Bambara: Love On My Mind MLP
If the start of the breakthrough for Bambara was the radically reimagined sound of 2018’s "Shadow On Everything" (dubbed by NPR a “western gothic opus”), then the moment it truly arrived was on the cinematically riotous noir-punk of 2020’s "Stray". In the UK, buoyed by the enthusiasm of 6Music DJ Steve Lamacq (who called the band, “one of his favourite discoveries of the year”), the band rose sharply, immediately selling out shows across the country. Meanwhile, back in their native US, KEXP’s John Richards echoed the same sentiment. Things were set. In fact, tickets had just gone on sale for their biggest show to date, a 1500 cap headliner at London’s Electric Ballroom.
Then…well, then same as for everyone. Shutdown, lockdown, hibernation, nothing. It was a hammer blow. But rather than rue their misfortune, the band desperately tried to turn it into a positive, immediately moving to try to make more, and – they were determined - better, music. The result is the career-high 'Love On My Mind' – a six song mini-album, mixed by Claudius Mittendorfer - that condenses all the energy and darkness that has made Bambara so compelling but rearranges them into something defiantly new.
Not that getting there was easy. With the band’s core (twin brothers Reid and Blaze Bateh, the singer and drummer, and childhood friend William Brookshire, bass) scattered across the US, they remotely pieced together an EP but as soon as it was finished, they scrapped it. In their words, it felt “dishonest”. They were striving for something new and they hadn’t hit the mark. They realized they needed to change approach so at that point they decided to reconvene in New York. Finally, things started to take shape.
By now, they had a better idea of where they wanted to head. They knew they wanted to include a couple of duets and enlisted the vocals of Bria Salmena (Orville Peck/Frigs) and Drew Citron (Public Practice). They also wanted to expand their sound palette so turned to Jason Disu and Jeff Tobias (Sunwatchers) to add trombone and saxophone respectively. They recorded again, utilizing all these new elements, sampling their recordings as they went along, in the process manipulating the sounds across the mini album. The final result is something astonishing.

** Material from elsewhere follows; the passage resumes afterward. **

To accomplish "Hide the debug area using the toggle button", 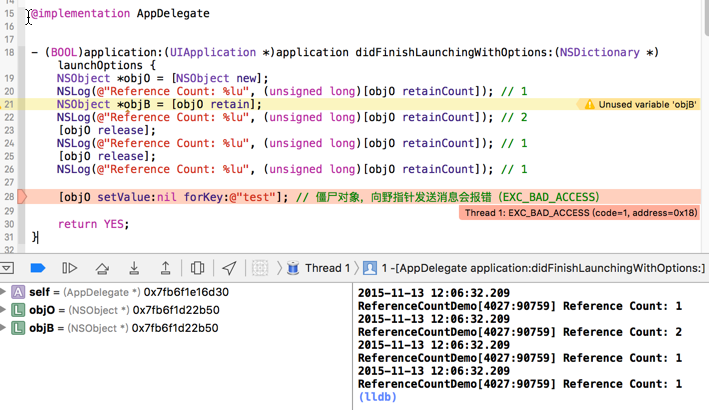I will [7, 268].
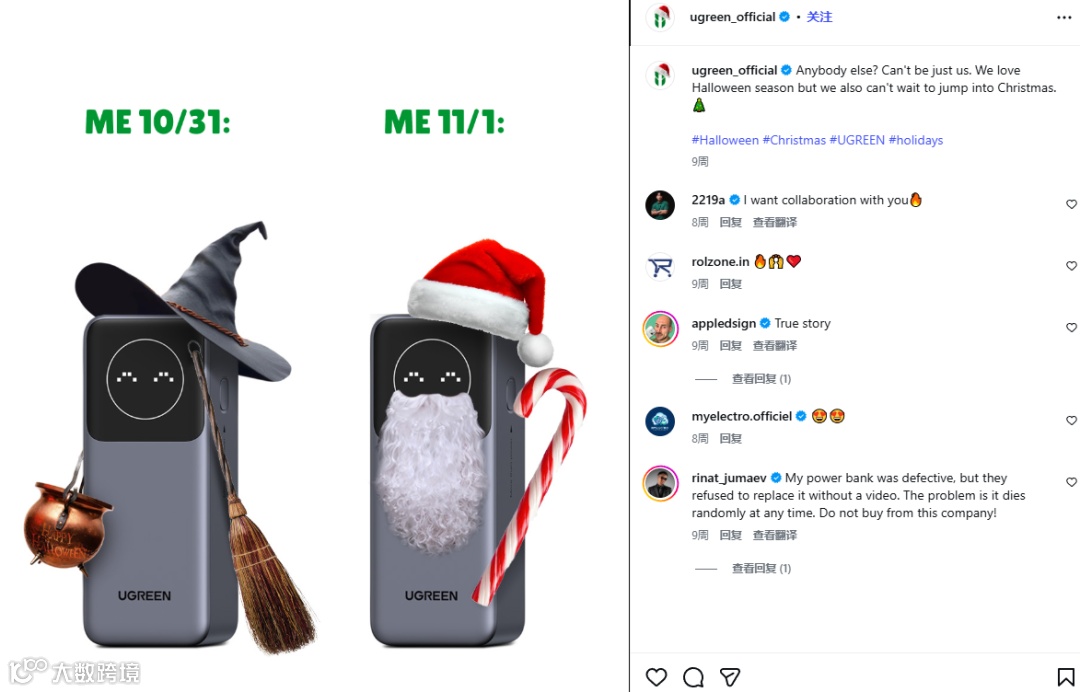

Opening track, “Slither in the Rain,” all hissing high-hat and spectral synthlines, is a true statement of intent. It’s minimal and atmospheric, foregrounding Bateh’s raw vocals as he introduces one of 'Love On My Mind’s main characters, years after the events of the album are over, a lonely man who throws bottles at airplanes and dances a two-step in the pattern of a figure-8. While Bateh has always been adept at character sketches, here we are introduced to a newfound vulnerability that runs true through the entire album and causes the songs to hit on a more human level. It’s a change he readily acknowledges.
“The lyrics for 'Love on My Mind' are a little more personal,” he admits, “and definitely more vulnerable and human. There’s more of a focus on realism. I think part of that was because I’d become zoned in on photography during lockdown. Being in NYC without being able to actually experience it made me search for representations of the way it feels to be running around in the city. And I found that in photographs. Mainly, Ballad of Sexual Dependency by Nan Goldin. This also influenced the decision to make one of the characters in the story a photographer, presenting pieces of the story through her snapshots.”

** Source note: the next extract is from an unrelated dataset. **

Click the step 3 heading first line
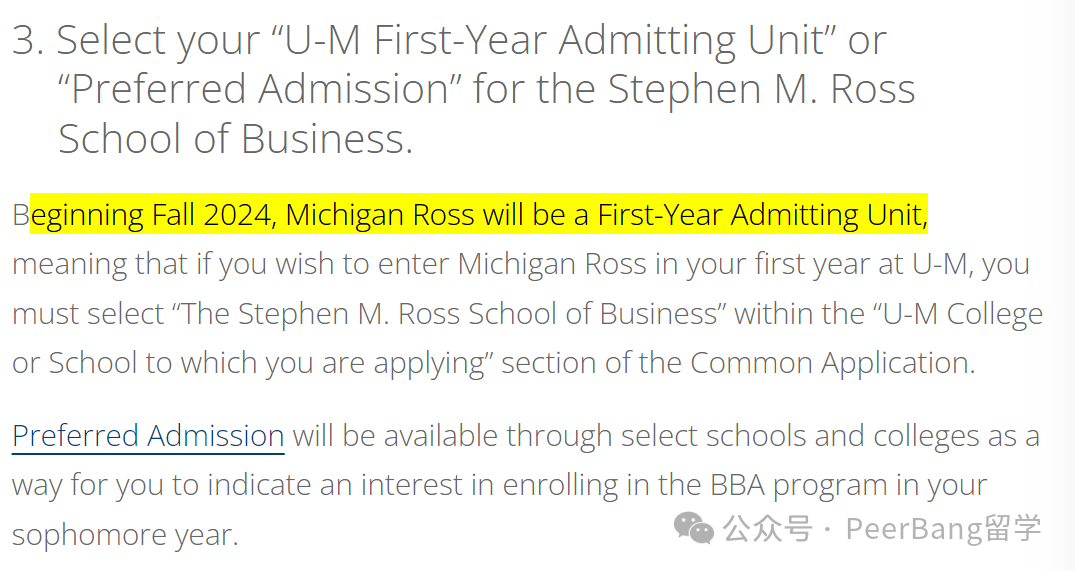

That’s something that makes sense of a track like “Point And Shoot” - – in which each stanza describes the louche, lawless scenes of “rooftop girls / standing shoulder-to-shoulder, naked figures with their hips / cocked,” busted up jaws, and couches full of burn-holes captured by the snapshots of 'Love on My Mind’s female lead – displays an autobiographical intimacy that is not as apparent in Bambara’s previous releases. There’s also a newfound tenderness here that hasn’t always been present before – especially on “Birds”, a rare love song (from which the releases’s title is derived) and album closer “Little Wars” a gripping finale of loneliness and isolation.

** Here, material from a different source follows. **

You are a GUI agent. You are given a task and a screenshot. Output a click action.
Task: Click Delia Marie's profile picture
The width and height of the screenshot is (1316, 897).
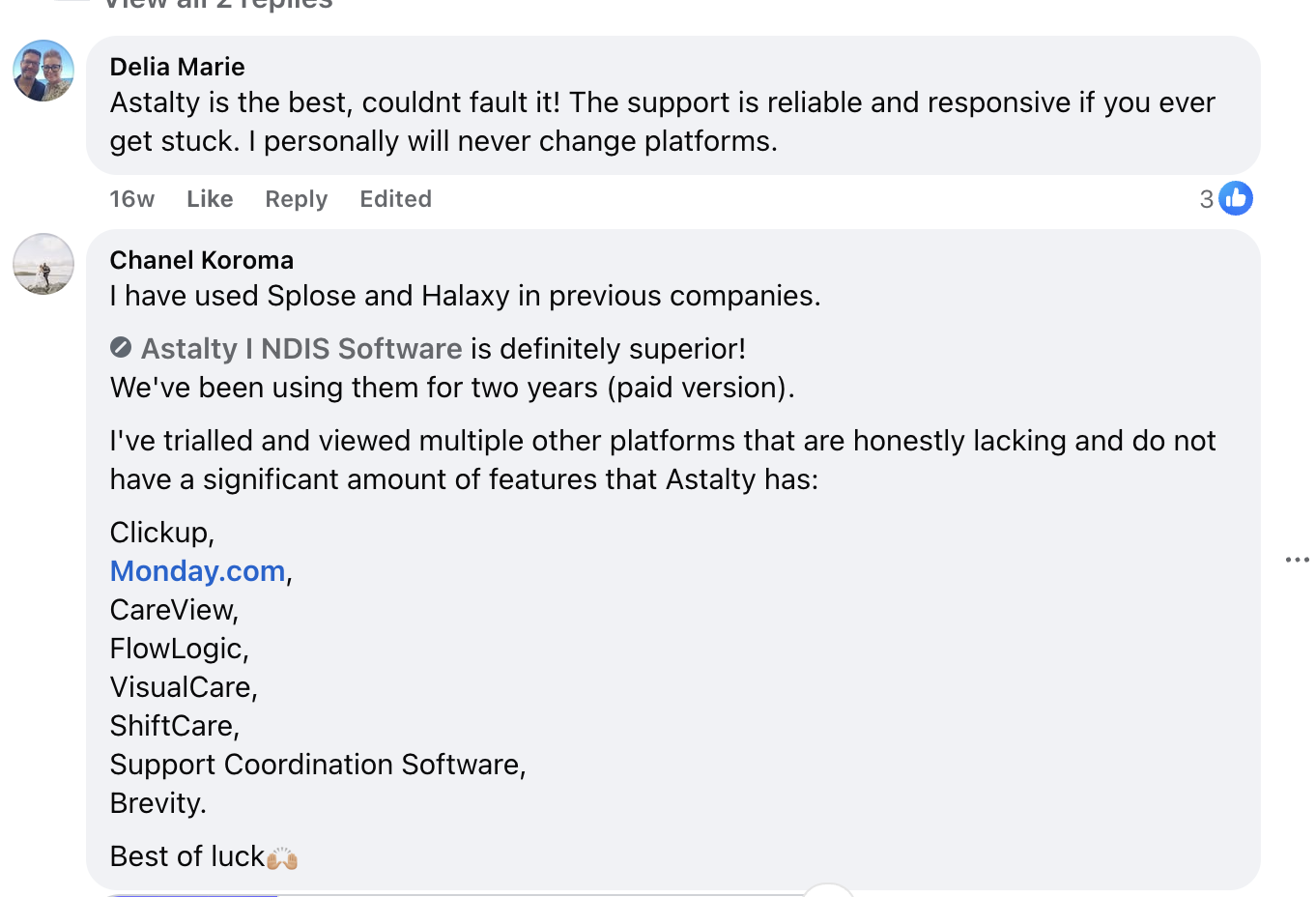point(43,70)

It's important to note though that in the refiguring of their sonic and lyrical sensibilities, Bambara haven’t lost the thrill of what attracted so many people to them in the first place. It’s just here the wild, kinetic energy is channeled like never before. Put simply, often this mini album just rampages. “Mythic Love” (featuring vocals from Bria Salmena), with its driving bassline and ricocheting guitar lines, brings to mind past rave-ups like “Serafina” and “Sunbleached Skulls” but obliterates them in the process, while “Feelin’ Like A Funeral” – a dangerously oscillating tale of a city knifing – is probably the most thrillingly anthemic song the band have ever recorded.
It all just contributes to the picture of something truly special. "Love on My Mind" is another massive step forward for Bambara, the boldest thing they’ve ever done and the sound of yet another breakthrough. This time though, absolutely nothing’s going to stop them following through on it.
Black or green vinyl in full colour sleeve.